ザメシアは何かに気付いたのか、悔しそうに言い、

「彼の話をちゃんと聞くべきだった。世界は、創造神の魂を喰う気なのか!?」
「えっ?どういう‥‥」

フィレアの疑問に、

「そんなことになれば‥‥世界は続く。だが‥‥」
「創造神の魂が‥‥」

不死鳥とイラホーは声のトーンを落とした。

「過去の英雄はさっき、創造神‥‥ハトネの魂が空間の渦に引き寄せられていると教えてくれようとしたんだと思う。もしハトネの魂が喰われれば、【世界の心臓】は創造神そのものになる‥‥世界は、続く」

ザメシアの言葉に、

「魂が、喰われるって‥‥そんな!?」
「ハトネちゃんの魂が、そんなことに!?」

キャンドルとフィレアが声を揃え、

「そんなの、酷すぎる‥‥!」

クリュミケールはザメシアを見た。

「ふふ‥‥そうだろう?それが、私がさせられたことさ。見知った妖精の、仲間の血肉を喰わされた‥‥ということだ」

その言葉の重みに、一同は息を呑む。

「だからこそ、最後の望みは、【見届ける者】なんだよ」

ザメシアの言葉の後、急にクリュミケールの視界に夕日が差し込んだ。

「‥‥!?」

慌てて辺りを見渡すと、そこは塔の中ではなく、自分以外の誰もいなくて。しかし、知っている場所だった。

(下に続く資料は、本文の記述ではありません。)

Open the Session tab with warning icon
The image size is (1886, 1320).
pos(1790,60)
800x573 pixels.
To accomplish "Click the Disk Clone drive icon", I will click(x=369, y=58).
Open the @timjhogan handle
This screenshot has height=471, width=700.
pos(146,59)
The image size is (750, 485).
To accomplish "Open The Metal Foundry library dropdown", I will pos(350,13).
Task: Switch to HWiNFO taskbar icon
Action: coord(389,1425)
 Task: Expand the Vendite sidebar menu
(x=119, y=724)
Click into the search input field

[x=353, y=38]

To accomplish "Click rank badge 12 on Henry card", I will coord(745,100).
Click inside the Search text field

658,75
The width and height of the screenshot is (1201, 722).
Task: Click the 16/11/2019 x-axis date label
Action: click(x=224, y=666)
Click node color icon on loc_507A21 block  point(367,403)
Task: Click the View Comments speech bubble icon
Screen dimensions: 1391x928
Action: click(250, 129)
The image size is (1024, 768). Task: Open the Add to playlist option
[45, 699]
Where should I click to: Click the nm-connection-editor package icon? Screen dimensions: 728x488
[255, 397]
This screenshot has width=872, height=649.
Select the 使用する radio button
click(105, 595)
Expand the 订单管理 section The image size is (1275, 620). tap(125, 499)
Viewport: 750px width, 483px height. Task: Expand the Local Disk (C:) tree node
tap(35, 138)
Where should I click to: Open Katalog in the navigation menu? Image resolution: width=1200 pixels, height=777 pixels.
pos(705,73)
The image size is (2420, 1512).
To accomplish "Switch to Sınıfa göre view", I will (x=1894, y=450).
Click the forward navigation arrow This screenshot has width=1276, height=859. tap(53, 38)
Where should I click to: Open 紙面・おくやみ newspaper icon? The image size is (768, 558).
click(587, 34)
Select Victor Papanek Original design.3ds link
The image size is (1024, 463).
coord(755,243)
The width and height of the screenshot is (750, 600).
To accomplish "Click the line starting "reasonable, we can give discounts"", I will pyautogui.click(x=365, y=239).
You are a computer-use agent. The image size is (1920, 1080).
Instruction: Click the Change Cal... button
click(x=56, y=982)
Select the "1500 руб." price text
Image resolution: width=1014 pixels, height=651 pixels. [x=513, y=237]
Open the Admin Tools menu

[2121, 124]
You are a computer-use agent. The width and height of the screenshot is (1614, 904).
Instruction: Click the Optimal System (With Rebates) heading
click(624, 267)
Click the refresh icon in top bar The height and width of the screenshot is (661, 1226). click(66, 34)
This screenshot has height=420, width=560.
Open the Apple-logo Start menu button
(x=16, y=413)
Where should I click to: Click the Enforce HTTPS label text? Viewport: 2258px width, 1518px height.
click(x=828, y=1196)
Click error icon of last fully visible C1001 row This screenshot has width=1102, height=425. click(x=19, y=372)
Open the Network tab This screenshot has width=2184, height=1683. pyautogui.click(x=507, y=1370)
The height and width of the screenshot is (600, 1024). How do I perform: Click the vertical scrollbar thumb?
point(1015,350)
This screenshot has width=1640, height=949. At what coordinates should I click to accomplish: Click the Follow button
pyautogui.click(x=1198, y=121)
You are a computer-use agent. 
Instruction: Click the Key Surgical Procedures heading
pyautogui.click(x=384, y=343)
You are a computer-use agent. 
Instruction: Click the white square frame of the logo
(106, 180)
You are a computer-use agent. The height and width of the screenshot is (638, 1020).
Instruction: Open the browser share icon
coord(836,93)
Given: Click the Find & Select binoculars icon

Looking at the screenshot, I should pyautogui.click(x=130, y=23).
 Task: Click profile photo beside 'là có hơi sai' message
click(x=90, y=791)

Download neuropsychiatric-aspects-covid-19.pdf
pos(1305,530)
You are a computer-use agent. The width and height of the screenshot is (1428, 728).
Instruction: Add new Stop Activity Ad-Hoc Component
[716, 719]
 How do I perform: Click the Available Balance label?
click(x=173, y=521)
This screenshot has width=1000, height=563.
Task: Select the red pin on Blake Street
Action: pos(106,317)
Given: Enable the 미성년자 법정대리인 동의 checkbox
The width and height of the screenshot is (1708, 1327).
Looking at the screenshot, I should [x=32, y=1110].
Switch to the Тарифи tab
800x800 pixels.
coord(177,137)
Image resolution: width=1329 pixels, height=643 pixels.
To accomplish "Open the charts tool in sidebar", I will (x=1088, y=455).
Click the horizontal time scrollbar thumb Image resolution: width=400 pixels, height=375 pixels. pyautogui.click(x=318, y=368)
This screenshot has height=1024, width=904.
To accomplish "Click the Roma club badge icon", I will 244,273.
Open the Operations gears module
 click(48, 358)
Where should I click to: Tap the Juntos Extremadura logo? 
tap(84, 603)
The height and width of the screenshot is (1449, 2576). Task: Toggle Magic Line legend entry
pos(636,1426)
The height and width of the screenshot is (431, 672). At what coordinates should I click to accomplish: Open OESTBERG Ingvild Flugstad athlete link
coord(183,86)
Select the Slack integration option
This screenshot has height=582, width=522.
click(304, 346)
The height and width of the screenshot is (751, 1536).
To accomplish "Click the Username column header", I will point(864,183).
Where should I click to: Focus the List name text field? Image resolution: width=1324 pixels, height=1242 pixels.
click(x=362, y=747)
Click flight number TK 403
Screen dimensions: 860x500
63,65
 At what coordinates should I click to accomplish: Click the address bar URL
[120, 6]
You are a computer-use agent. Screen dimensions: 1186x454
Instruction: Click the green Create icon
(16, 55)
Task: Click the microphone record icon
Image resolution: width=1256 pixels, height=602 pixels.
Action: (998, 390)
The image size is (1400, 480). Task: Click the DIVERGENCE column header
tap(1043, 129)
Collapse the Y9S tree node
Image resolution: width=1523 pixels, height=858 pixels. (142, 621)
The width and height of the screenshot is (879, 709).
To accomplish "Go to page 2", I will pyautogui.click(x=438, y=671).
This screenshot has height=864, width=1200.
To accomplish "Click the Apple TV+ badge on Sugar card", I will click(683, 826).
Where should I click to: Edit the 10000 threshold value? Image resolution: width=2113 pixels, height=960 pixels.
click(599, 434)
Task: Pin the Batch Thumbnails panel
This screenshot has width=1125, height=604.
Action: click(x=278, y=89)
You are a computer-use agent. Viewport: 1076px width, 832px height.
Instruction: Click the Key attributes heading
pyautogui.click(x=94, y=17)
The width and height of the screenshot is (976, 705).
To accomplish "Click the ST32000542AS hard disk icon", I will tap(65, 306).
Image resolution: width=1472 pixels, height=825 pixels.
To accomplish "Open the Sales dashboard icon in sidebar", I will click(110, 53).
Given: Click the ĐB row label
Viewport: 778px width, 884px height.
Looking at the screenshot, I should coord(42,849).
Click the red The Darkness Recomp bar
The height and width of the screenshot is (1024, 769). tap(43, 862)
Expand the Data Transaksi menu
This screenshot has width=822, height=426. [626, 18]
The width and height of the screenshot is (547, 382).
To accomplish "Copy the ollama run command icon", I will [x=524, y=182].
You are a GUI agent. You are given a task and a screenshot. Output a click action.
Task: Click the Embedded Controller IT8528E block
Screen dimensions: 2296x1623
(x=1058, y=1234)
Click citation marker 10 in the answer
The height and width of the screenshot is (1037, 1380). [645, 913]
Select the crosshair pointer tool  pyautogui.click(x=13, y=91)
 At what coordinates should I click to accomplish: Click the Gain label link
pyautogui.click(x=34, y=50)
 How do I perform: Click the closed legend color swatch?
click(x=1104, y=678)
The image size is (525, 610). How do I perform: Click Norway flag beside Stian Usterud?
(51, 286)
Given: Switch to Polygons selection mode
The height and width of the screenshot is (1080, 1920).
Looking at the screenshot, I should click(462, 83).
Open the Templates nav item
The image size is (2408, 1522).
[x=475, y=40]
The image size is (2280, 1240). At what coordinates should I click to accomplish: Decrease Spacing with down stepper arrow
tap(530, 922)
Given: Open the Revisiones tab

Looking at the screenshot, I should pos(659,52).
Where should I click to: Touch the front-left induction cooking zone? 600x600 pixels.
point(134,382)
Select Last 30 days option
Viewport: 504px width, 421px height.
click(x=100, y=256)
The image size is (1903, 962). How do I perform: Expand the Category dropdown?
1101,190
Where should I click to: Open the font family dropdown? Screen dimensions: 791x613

広い世界と、フォード国がよく見える丘‥‥大切な友の為の十字架を建てた場所。

「なんでここに!?まさか、世界は、崩壊した‥‥?これは、夢?アドル、皆!?」

意味がわからなくて、クリュミケールは仲間のことを捜すが、やはり誰もいない。すると、

「ここはお前の心の中に最も色濃く残っている場所だ」

そんな声が響く。

「不死鳥も感じているのだろう、別れの時を」
「別れ‥‥?」

クリュミケールは声に聞き返す。

「お前の心の片隅に、時には中心に、いつもいる者。お前にとって一番大切な者。その心理は、変わらぬものだ」

その言葉に、クリュミケールは十字架を見つめた。それから、夕焼け空を見つめ、

「創造神‥‥一体、何が起きたんだ?なぜオレはここに?」

そう、声の主ーー創造神に尋ねる。

「‥‥」

しかし、創造神からの返事はない。代わりに、

「リオ‥‥なの?」

違う声に、名前を呼ばれた。

ひどく、ひどく、ひどくひどくひどく‥‥懐かしくて、懐かしすぎて。
大切で、あったかくて、心の中に、頭の中に染み渡ってくる。

あの時から、何よりも、誰よりも、世界よりも、大好きな声だ。

ーー視界は、景色は、塔に戻る。
クリュミケールは立ち尽くしていた。アドル達もいる。
しかし、一同はある一点を見つめていた。

クリュミケールの目の前に立つ人を、見つめていた。